- Original language: English
- Written by: Alec Coppel
- Genre: comedy-mystery
- Setting: The living room of the Elliott Nash home near Roslyn, Long Island, New York. The present time

Premiere
- Date: 12 December 1958 (Broadway) 29 March 1960 (West End)

= The Gazebo (play) =

The Gazebo is a play by Alec Coppel based on a story by Coppel and his wife Myra.

==Broadway==
It opened at Broadway's Lyceum Theatre on 12 December 1958 and ran for 266 performances, closing on 27 June 1959. Walter Slezak and Jayne Meadows played Elliott and Nell, and the director was Jerome Chodorov.

Brooks Atkinson in the New York Times claimed it was "as real as a TV crime play and a thousand times more diverting," though fellow critic Robert Coleman maintained that "There were times when a good gust of wind might have blown The Gazebo right off the Lyceum's stage." The subsequent US tour starred Tom Ewell and Jan Sterling.

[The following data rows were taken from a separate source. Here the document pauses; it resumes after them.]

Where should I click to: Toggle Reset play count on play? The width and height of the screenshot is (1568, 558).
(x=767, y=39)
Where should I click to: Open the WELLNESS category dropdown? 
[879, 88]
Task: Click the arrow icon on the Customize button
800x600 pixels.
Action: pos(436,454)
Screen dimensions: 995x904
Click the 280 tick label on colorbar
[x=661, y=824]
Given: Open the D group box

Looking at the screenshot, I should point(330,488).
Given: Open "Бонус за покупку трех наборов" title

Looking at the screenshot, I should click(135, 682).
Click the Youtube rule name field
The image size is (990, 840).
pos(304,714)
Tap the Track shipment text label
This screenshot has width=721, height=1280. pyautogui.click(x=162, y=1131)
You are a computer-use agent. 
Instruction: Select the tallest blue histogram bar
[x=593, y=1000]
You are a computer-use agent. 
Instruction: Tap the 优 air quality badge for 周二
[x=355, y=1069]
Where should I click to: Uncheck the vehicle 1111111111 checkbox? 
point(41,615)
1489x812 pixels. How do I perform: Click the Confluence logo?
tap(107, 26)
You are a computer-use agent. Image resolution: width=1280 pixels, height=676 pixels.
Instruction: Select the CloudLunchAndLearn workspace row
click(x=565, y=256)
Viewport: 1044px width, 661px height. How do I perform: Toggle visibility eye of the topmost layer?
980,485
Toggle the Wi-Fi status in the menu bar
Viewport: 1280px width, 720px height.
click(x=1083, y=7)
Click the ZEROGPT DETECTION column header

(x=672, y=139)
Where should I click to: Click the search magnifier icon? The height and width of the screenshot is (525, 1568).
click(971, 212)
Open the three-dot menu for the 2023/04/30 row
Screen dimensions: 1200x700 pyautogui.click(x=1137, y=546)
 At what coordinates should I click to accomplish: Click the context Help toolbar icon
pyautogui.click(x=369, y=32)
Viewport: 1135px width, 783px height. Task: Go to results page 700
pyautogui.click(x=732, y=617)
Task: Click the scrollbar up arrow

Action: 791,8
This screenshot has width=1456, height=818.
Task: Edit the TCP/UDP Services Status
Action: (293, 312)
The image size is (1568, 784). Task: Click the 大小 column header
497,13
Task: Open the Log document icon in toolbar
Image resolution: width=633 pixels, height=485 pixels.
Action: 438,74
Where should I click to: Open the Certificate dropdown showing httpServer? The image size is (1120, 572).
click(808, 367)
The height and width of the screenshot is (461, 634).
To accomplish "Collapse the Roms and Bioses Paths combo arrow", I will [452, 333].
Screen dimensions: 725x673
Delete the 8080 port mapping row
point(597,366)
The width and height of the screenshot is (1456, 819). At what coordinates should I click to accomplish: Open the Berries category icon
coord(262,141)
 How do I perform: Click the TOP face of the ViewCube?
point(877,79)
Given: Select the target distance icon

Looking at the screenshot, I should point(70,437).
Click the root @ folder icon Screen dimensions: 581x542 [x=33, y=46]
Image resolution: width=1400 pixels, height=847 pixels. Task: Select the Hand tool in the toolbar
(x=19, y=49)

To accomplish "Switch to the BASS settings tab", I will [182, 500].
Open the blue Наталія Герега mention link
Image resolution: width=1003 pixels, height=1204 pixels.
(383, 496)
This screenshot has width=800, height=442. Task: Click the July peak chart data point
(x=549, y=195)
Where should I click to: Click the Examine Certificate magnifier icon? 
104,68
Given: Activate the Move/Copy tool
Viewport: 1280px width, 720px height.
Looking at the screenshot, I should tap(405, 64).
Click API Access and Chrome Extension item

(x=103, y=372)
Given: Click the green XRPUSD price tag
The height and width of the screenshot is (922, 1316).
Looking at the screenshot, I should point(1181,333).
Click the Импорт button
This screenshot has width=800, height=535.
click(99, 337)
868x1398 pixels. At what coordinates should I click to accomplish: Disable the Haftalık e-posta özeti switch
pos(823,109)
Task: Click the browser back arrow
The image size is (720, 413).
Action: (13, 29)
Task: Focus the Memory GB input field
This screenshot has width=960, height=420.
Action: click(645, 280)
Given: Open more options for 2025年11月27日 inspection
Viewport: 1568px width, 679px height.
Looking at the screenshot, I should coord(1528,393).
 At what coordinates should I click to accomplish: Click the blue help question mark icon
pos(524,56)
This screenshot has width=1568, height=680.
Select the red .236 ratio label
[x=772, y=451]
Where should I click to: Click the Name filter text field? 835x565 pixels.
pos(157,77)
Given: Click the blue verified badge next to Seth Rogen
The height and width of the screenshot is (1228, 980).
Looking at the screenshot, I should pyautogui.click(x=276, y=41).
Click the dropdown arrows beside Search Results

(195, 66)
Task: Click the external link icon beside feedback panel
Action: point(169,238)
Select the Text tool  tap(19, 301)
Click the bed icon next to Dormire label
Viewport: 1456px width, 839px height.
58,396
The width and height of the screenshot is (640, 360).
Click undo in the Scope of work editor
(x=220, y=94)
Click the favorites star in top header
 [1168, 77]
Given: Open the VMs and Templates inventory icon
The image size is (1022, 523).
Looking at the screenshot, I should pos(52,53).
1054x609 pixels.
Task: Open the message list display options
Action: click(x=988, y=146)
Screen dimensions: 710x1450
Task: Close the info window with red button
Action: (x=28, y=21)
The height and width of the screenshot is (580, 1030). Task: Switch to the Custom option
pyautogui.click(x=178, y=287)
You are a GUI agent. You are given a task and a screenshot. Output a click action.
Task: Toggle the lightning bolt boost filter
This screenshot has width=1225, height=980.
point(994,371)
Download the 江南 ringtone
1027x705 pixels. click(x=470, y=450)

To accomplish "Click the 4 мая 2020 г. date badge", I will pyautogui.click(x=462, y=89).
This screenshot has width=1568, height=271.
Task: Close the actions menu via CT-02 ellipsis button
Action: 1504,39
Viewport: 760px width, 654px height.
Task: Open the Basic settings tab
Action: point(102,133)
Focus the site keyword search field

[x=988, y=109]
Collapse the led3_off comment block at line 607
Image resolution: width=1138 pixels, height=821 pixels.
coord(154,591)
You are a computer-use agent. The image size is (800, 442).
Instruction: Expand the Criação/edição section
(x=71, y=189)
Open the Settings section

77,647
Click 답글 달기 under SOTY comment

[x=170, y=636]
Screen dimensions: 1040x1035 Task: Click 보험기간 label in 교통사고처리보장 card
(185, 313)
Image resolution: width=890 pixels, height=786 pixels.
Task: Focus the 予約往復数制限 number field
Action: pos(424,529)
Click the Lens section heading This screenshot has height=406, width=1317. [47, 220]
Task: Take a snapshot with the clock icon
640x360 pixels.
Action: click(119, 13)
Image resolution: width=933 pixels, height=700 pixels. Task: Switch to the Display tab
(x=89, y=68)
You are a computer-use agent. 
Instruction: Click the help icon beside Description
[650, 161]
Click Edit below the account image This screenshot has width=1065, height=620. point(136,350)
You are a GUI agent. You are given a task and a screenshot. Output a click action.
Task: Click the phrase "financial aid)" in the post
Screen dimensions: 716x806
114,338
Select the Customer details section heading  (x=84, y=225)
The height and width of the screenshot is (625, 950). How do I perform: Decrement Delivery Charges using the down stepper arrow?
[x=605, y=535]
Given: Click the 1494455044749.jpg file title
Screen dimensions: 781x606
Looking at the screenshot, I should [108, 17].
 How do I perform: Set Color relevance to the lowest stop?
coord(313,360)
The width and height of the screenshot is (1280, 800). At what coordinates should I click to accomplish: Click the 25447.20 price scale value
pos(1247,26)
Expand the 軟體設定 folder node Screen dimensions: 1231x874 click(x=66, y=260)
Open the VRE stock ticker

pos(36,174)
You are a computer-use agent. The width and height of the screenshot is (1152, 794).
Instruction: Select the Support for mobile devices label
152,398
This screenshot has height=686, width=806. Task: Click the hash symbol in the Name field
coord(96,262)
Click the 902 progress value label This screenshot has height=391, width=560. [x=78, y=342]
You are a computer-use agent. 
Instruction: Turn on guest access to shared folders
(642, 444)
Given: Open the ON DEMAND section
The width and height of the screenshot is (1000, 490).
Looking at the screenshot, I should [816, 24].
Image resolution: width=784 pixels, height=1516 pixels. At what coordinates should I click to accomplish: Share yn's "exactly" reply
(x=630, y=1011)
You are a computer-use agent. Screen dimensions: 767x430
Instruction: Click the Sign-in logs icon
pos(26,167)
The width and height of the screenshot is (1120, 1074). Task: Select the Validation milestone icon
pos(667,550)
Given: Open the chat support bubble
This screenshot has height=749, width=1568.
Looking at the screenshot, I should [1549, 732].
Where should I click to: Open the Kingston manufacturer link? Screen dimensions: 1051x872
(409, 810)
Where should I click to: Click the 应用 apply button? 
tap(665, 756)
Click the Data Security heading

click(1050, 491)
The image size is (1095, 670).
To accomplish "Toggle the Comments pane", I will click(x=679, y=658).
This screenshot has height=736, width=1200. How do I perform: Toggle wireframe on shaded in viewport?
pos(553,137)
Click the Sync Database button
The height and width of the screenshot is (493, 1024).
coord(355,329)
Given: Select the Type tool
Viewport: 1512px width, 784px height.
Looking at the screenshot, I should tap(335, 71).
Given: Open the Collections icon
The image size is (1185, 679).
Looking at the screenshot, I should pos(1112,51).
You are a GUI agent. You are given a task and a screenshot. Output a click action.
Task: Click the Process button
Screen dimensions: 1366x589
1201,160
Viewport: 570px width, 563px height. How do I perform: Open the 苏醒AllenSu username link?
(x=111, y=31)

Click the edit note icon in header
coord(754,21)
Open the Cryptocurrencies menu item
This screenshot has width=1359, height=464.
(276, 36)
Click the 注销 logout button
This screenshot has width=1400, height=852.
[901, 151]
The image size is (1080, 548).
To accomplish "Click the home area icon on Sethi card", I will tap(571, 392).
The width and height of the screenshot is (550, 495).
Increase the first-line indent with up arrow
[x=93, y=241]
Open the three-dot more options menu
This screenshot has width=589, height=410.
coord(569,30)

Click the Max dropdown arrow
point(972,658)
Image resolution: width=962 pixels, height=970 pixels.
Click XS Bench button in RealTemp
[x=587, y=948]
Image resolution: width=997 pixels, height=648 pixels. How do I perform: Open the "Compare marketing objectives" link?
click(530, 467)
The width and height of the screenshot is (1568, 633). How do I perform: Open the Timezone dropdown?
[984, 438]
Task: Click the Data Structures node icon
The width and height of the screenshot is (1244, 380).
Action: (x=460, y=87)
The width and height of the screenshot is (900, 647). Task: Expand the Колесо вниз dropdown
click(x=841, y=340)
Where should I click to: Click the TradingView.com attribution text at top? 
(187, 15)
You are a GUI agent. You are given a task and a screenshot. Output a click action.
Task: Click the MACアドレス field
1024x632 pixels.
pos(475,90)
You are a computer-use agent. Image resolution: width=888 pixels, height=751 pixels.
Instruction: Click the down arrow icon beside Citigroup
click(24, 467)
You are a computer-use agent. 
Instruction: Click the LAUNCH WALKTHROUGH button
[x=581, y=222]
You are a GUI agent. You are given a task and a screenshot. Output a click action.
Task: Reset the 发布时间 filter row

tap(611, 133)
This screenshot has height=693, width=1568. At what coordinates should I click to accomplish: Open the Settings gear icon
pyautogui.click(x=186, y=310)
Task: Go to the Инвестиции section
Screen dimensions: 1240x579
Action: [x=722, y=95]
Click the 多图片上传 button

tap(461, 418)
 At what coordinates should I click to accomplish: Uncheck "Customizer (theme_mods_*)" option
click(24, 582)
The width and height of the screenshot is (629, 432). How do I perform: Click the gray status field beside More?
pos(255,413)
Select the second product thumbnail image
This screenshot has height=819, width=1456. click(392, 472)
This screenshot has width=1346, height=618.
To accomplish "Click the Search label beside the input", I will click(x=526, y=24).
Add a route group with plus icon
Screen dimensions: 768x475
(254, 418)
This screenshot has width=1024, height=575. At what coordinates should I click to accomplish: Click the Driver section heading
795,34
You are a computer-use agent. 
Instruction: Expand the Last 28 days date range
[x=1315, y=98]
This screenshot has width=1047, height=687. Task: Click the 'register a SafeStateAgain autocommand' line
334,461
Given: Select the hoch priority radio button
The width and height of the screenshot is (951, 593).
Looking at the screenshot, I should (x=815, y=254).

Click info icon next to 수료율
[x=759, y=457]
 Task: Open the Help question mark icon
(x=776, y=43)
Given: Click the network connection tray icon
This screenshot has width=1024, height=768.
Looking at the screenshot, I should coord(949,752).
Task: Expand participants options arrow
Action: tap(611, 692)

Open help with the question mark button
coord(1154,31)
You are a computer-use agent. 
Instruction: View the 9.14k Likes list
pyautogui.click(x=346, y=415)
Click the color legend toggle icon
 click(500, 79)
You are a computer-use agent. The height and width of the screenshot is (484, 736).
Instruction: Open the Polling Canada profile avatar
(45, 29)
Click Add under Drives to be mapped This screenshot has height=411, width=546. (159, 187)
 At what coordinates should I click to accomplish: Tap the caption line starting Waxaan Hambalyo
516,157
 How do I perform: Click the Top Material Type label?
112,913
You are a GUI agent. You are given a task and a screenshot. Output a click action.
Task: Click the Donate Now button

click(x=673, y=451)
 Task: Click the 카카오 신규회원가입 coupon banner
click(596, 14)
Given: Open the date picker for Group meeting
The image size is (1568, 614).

The production only recouped 50% of its investment but Coppel earned a reported $54,000 in royalties from the Broadway run plus $60,000 from the sale of the movie rights.

==Other productions==
In London, Ian Carmichael and Moira Lister were the stars of the West End production, directed by Anthony Sharp. This opened at the Savoy Theatre on 29 March 1960 and ran for 479 performances. "The Gazebo is one of those modern murder plays which depend on comedy rather than mystery," noted Theatre World editor Frances Stephens, "and no actor is better equipped than Ian Carmichael, with his wholesome fooling and overall 'niceness', to take any embarrassment out of a laughter-making murder theme, even with the corpse in full view."

The 1959 film of the same name is an adaptation of the play. It starred Glenn Ford and Debbie Reynolds.

The French film Jo, released in 1971 and starring Louis de Funès and Claude Gensac, was also based on the play. Another French version, this time for TV - Une femme dans les bras, un cadavre sur le dos, with Jean Lefebvre and Blanche Ravalec - appeared in 1995.

A one-hour radio adaptation by Patricia Mays was first broadcast by BBC World Service on 6 August 1978, starring Phil Brown, Pat Starr, and Ed Bishop.